Sampere and Lucas continue to flesh out the multiple worlds of the Confluence. All manner of aquatic creatures shows up during this issue, from frog pirates to a flying shark (yes you read that right). Sampere gives each character their own distinct design, including the armored guards in the Neptune prison who have fins jutting out from their helmets and shoulder pads and blue faceplates devoid of emotion.

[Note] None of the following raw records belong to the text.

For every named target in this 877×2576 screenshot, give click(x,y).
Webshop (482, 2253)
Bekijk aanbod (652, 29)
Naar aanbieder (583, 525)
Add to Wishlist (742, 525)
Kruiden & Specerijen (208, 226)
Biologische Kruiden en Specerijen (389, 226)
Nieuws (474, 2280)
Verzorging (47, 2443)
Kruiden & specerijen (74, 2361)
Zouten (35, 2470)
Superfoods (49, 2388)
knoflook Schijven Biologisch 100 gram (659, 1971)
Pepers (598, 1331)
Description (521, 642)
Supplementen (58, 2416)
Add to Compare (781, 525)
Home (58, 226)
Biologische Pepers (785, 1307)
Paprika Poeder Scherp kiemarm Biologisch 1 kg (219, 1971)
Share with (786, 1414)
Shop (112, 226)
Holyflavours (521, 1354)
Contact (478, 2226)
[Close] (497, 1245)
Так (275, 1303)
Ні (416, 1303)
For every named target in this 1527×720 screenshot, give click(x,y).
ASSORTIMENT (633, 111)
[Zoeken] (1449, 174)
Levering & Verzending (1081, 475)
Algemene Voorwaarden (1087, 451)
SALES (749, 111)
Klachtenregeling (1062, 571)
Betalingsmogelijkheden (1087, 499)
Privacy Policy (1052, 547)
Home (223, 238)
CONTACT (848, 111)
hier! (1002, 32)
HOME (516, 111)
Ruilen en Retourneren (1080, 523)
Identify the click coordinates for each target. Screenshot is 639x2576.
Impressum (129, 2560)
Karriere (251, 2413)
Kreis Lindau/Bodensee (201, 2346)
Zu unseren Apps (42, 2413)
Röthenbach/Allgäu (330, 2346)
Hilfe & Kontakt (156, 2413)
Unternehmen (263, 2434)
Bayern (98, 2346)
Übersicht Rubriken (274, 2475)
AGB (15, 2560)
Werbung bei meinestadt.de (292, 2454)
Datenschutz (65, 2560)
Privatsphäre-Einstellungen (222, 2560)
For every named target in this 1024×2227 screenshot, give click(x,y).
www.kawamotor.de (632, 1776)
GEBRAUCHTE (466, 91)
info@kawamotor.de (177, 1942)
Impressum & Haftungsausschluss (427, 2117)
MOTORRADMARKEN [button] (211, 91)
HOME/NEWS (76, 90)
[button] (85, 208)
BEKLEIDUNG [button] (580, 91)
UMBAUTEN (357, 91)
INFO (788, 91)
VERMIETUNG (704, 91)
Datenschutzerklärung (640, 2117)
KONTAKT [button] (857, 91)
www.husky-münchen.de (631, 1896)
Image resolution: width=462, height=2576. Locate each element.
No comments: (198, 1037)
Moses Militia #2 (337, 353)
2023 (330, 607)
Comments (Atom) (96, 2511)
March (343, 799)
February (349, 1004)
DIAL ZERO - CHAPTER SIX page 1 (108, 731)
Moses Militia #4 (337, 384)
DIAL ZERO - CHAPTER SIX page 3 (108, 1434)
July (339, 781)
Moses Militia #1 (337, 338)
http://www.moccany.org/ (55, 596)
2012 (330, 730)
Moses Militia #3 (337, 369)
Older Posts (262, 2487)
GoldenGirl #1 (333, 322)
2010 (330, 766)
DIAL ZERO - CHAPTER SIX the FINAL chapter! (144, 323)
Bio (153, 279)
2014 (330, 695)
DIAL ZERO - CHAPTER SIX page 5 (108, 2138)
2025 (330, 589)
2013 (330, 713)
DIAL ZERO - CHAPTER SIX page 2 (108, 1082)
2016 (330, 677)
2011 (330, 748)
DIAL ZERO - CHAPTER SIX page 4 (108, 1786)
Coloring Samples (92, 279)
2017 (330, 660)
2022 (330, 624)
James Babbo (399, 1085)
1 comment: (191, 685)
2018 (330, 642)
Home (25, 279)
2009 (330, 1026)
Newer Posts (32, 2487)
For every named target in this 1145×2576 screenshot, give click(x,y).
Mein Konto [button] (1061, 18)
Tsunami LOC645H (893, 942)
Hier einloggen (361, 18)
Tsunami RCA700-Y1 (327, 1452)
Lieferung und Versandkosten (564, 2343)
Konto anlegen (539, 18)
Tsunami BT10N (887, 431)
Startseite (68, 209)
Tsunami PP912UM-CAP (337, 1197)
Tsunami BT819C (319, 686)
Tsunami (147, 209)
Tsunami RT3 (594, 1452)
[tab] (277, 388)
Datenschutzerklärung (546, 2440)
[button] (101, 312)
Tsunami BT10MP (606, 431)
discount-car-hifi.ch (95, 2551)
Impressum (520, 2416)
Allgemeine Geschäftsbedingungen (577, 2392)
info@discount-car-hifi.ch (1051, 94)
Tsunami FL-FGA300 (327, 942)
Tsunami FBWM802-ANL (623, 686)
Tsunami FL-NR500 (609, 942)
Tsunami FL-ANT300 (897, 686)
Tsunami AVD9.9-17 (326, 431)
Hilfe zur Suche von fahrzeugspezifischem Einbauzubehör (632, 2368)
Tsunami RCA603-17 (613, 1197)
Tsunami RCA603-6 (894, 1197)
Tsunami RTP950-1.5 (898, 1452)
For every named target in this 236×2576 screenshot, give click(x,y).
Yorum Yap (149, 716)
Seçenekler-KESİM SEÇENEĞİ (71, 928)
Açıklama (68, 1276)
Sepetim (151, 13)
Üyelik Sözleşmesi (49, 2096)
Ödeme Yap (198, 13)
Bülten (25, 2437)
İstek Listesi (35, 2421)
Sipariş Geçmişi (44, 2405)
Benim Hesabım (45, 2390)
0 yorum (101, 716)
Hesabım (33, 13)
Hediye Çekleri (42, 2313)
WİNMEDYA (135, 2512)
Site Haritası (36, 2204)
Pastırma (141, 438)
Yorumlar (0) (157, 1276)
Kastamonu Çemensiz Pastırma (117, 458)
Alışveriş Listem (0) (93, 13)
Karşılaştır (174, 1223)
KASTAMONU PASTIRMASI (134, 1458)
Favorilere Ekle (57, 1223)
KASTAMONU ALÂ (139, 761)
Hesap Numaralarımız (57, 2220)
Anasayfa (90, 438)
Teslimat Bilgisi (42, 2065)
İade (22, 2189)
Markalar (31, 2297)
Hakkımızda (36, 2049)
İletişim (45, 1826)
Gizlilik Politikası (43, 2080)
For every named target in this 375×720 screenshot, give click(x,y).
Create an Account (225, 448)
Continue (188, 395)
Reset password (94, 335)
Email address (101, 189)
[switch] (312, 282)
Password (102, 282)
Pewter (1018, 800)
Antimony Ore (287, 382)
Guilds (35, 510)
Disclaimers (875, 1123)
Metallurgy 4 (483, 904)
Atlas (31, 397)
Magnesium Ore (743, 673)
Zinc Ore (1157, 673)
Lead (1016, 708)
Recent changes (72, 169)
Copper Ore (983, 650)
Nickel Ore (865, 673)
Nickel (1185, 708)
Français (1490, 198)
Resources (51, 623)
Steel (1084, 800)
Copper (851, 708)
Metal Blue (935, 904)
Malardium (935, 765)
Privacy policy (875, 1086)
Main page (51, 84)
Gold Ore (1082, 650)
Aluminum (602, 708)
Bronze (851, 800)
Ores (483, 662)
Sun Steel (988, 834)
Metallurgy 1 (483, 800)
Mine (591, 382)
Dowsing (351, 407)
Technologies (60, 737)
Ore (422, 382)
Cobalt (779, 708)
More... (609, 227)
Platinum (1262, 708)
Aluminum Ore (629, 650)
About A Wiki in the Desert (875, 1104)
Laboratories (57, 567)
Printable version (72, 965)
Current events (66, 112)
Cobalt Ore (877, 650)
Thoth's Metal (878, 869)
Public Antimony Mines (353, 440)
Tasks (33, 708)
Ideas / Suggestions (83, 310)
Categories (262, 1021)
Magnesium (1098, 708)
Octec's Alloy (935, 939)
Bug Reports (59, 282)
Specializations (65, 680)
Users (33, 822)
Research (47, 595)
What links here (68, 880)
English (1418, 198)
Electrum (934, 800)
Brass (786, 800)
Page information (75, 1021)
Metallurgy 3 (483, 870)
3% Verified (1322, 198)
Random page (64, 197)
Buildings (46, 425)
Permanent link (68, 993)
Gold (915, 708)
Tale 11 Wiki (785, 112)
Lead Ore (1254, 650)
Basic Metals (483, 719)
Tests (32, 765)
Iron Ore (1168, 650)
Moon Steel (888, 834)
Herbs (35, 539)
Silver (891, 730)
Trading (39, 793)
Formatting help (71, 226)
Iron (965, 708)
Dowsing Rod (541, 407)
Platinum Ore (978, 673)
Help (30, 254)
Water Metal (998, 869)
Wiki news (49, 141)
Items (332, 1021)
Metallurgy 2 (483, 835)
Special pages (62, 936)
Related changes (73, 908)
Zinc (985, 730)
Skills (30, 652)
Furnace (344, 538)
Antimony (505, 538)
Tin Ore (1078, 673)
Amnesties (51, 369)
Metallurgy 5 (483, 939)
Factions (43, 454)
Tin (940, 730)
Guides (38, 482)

Lucas’s colors are out of this world-literally. Once again, readers will be able to get a good look at the Confluence and its rapidly shifting colors – from cool blue to hot blue pink to vivid green. Sunsets are a warm, inviting orange, while daytime scenes feature clear blue skies and seas. This color scheme also extends to Andy and Jackson, with Andy’s powers giving off a foreboding red glow and Jackson’s tattoos glowing bright blue with electricity. It’s truly a sight to behold and fits the tone and genre of the story that Thomas and Sampere are going for.

Future State: Aquaman #2 beautifully explores how trauma and legacy can often go hand in hand, as well as the relationships in the Aquaman family. I would love to see more of Andy and Jackson’s adventures, as the concepts and story could fuel an ongoing series for years. Thomas and Sampere have given the Future State universe one of its most well-crafted stories; if you have been enjoying Future State so far or you’re an Aquaman fan, I definitely recommend picking up this story.

Future State: Aquaman #2 is available wherever comics are sold.

Future State: Aquaman Issue #2
4.5

TL;DR

Future State: Aquaman #2 beautifully explores how trauma and legacy can often go hand in hand, as well as the relationships in the Aquaman family. I would love to see more of Andy and Jackson’s adventures, as the concepts and story could fuel an ongoing series for years. Thomas and Sampere have given the Future State universe one of its most well-crafted stories; if you have been enjoying Future State so far or you’re an Aquaman fan, I definitely recommend picking up this story.